## Text segment
“The disparate arrest rates between Blacks and whites, particularly in those areas of the state with small African-American populations, remain shocking and indefensible. Worse, this is happening even as the state gives serious consideration to the drug’s legalization.”
Today the ACLU released a report showing that Black people in Rhode Island are 3.3 times more likely than white people to be arrested for marijuana possession despite comparable marijuana usage rates among the two racial groups. Similar arrest disparities were documented in a 2013 report issued by the ACLU, but they have gotten worse, not better, over the past decade. The report also shows that the racial disparities are even more pronounced, and way above the national average, outside Providence County. The findings of the new research are especially disturbing given Rhode Island’s marijuana reform over the last decade in decriminalizing arrests for possession of small amounts of the drug.
The report issued by the National ACLU, A Tale of Two Countries: Racially Targeted Arrests in the Era of Marijuana Reform, examined nationwide marijuana arrests. The report shows that Rhode Island’s racial disparities in marijuana possession arrests are only slightly better than the nationwide average, where Black arrests are 3.64 times more likely than for whites.

## Data to examine
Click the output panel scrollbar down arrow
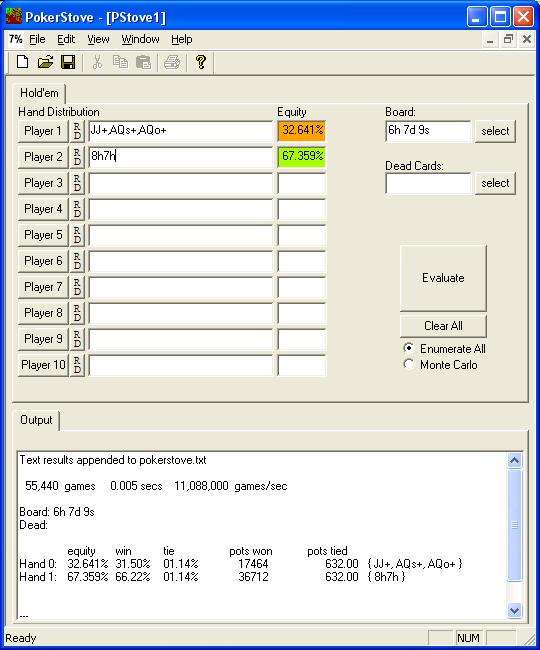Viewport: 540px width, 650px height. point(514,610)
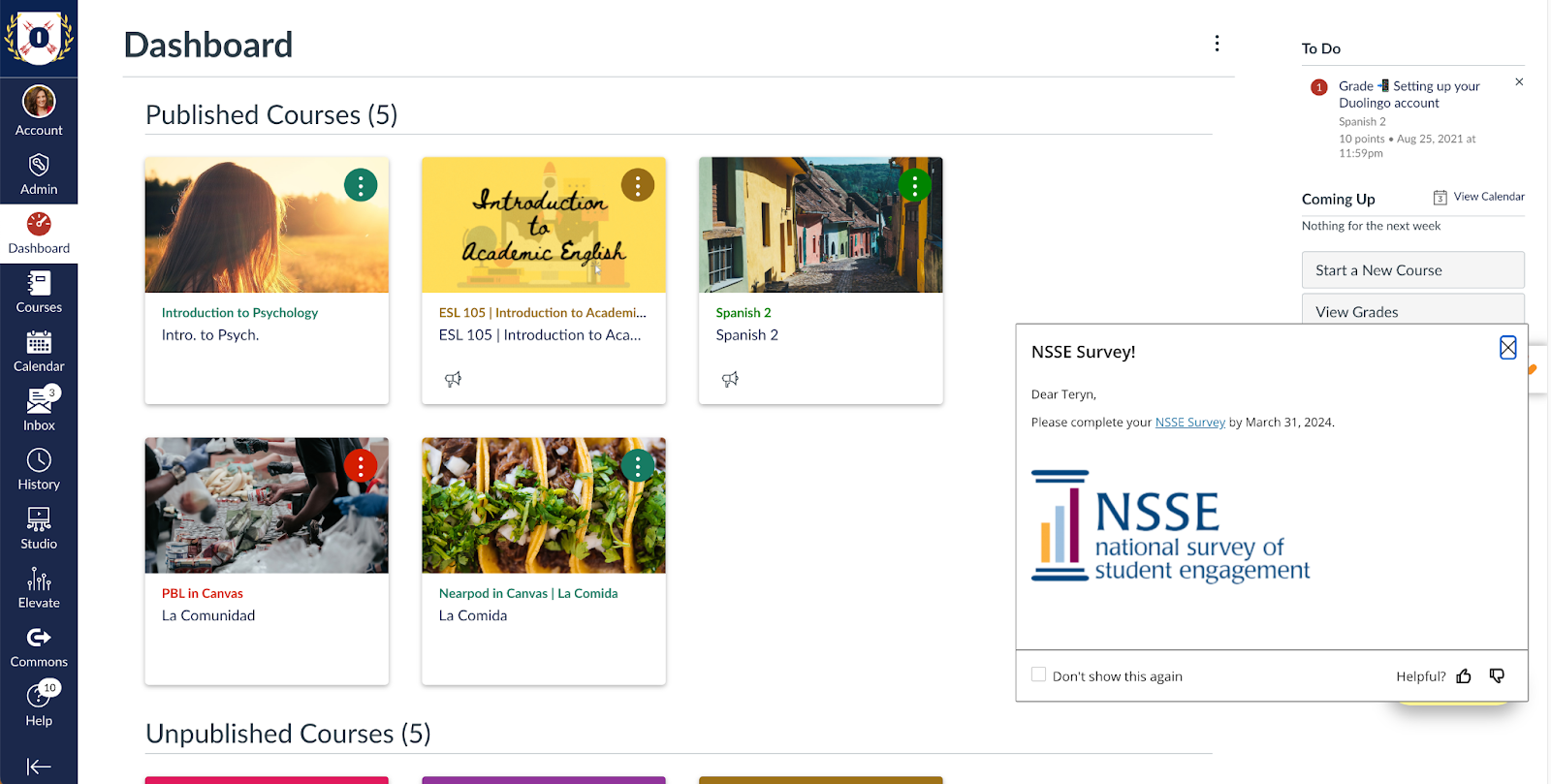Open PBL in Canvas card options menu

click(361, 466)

==

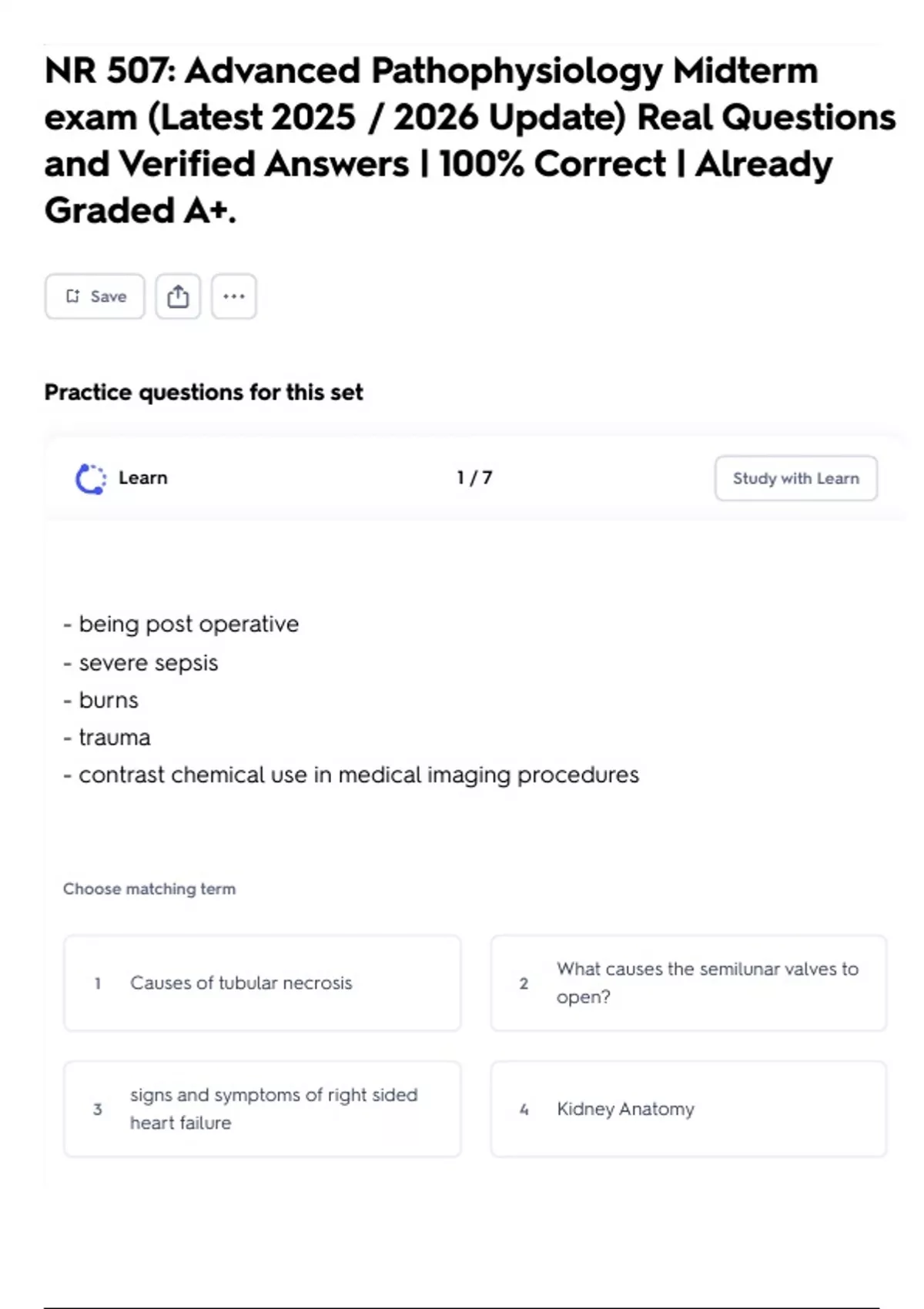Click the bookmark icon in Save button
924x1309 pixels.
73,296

## Activity
Can you repeat the marijuana arrest text, beginning at the words "Today the ACLU" and stopping after "of the drug.", switching "ACLU" to "American Civil Liberties Union"? Nothing in the records is needed here.

## Solution for this task
Today the American Civil Liberties Union released a report showing that Black people in Rhode Island are 3.3 times more likely than white people to be arrested for marijuana possession despite comparable marijuana usage rates among the two racial groups. Similar arrest disparities were documented in a 2013 report issued by the American Civil Liberties Union, but they have gotten worse, not better, over the past decade. The report also shows that the racial disparities are even more pronounced, and way above the national average, outside Providence County. The findings of the new research are especially disturbing given Rhode Island’s marijuana reform over the last decade in decriminalizing arrests for possession of small amounts of the drug.